WHAT IS REQUIRED:
Return, unchanged, the rows from the one containing "Новости (44, 2)" through the one containing "В корзину (143, 62)", with both of those rows included.

Word and element location records
* * * * * * *

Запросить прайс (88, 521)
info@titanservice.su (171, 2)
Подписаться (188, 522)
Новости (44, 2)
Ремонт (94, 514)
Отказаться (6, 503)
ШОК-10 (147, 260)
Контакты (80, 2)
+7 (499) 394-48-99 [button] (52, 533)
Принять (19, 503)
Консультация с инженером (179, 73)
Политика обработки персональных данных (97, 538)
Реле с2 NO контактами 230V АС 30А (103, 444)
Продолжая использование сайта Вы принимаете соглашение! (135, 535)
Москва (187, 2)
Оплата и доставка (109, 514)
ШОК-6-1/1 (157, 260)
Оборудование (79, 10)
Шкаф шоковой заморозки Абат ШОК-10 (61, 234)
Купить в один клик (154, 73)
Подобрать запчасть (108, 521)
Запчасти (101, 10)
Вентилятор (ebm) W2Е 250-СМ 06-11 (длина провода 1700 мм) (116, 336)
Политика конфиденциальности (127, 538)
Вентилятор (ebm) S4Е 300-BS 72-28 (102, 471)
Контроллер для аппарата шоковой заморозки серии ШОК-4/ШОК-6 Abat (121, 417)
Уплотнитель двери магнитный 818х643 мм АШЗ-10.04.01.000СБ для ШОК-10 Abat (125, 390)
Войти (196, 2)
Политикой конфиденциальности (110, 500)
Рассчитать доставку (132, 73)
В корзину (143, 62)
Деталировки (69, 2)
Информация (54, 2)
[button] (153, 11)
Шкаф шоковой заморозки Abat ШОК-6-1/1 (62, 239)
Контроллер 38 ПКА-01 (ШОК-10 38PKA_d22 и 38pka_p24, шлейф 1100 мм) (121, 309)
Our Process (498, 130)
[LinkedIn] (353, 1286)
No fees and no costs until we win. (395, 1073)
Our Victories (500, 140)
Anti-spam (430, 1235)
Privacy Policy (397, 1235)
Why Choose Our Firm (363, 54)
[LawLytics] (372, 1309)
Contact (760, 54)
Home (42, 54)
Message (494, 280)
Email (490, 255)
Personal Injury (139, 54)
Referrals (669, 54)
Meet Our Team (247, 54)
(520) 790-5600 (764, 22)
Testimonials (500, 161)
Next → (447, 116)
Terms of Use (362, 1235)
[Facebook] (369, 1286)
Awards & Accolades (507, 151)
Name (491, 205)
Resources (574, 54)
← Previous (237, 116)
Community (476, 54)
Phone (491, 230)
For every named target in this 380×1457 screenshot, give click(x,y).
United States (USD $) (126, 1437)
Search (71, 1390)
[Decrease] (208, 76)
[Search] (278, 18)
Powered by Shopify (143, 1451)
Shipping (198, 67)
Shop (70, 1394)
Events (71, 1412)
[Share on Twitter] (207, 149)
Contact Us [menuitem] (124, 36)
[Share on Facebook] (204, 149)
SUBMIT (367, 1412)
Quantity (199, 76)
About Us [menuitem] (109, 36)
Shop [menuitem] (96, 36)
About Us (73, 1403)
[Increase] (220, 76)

* * * * * * *

CORRECT ANSWER:
Новости (44, 2)
Ремонт (94, 514)
Отказаться (6, 503)
ШОК-10 (147, 260)
Контакты (80, 2)
+7 (499) 394-48-99 [button] (52, 533)
Принять (19, 503)
Консультация с инженером (179, 73)
Политика обработки персональных данных (97, 538)
Реле с2 NO контактами 230V АС 30А (103, 444)
Продолжая использование сайта Вы принимаете соглашение! (135, 535)
Москва (187, 2)
Оплата и доставка (109, 514)
ШОК-6-1/1 (157, 260)
Оборудование (79, 10)
Шкаф шоковой заморозки Абат ШОК-10 (61, 234)
Купить в один клик (154, 73)
Подобрать запчасть (108, 521)
Запчасти (101, 10)
Вентилятор (ebm) W2Е 250-СМ 06-11 (длина провода 1700 мм) (116, 336)
Политика конфиденциальности (127, 538)
Вентилятор (ebm) S4Е 300-BS 72-28 (102, 471)
Контроллер для аппарата шоковой заморозки серии ШОК-4/ШОК-6 Abat (121, 417)
Уплотнитель двери магнитный 818х643 мм АШЗ-10.04.01.000СБ для ШОК-10 Abat (125, 390)
Войти (196, 2)
Политикой конфиденциальности (110, 500)
Рассчитать доставку (132, 73)
В корзину (143, 62)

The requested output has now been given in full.